There are always two sides of the story and people are rarely just evil and horrible

bradfordtoliverpool · 12/01/2020 17:11

@Josuk I never said she was evil Hmm
Strange that it was two years before I met her as do didn't mention her and she doesn't talk to members of her family on her side. That tells me something about her.
Anyway, it's too late because dc wouldn't want to go if asked now, which is sad for her and them.

OP posts:
BlueBirdGreenFence · 12/01/2020 17:16

Just because what you said was true doesn't mean it was kind.

bradfordtoliverpool · 12/01/2020 17:20

I know it wasn't kind but I feel it needed to be said.

OP posts:
BlueBirdGreenFence · 12/01/2020 17:26

Why did it need to be said to him? I'm sure he is already keenly aware of how disinterested his mother is. You telling him that was all about you and your needs with no thought to him. I actually think that was an awful thing for you to do and can understand why he is upset.

bradfordtoliverpool · 12/01/2020 17:45

I told him because he keeps making effort after effort and she is not interested and because I don't like the way she treats him.

OP posts:
MMmomDD · 12/01/2020 17:49

OP - you are making less sense now.
You stated that you needed to say these things in hope that your H would do something and make your MIL see the grand kids more.
Now you are saying it’s pointless as the kids won’t want to go and it’s too late.

So - why exactly did it need to be said?
Was there anything else in that other than you wanting to vent and trying to hurt your H?
I actually feel bad for your H as he seems to be stuck in between his mother and his W. And he sided with his W to make things easier for himself.
It’s unclear what his mother is like.

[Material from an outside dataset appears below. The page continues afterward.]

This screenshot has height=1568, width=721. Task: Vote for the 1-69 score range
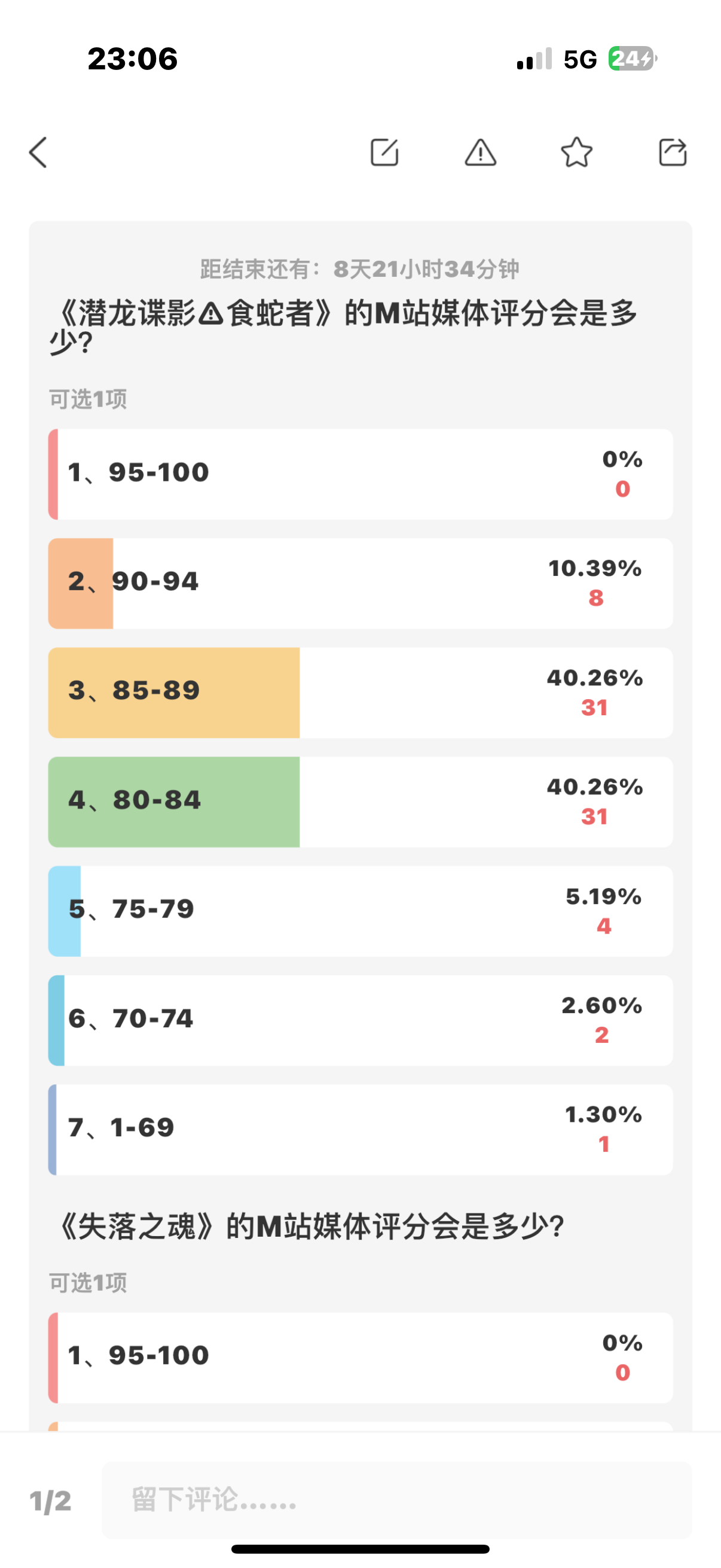(x=360, y=1129)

But it’s clear that his W is rather controlling and demanding.

bradfordtoliverpool · 12/01/2020 17:50

@MMmomDD are you his mother 🤣🤣🤣

OP posts:
saraclara · 12/01/2020 17:53

I ended up telling dp that I don't like him mum, she favours other grandchildren and if he didn't mAke the effort with her I honestly don't think she would care and we wouldn't see her again

That's pretty heavy stuff. You could have put that a lot more sensitively, and not all in one go, if you really felt it needed saying.

Just a "why do you think your mum doesn't take our DCs out as much as the other GCs? We keep seeing them in town, and the DCs are asking" would have been plenty for now.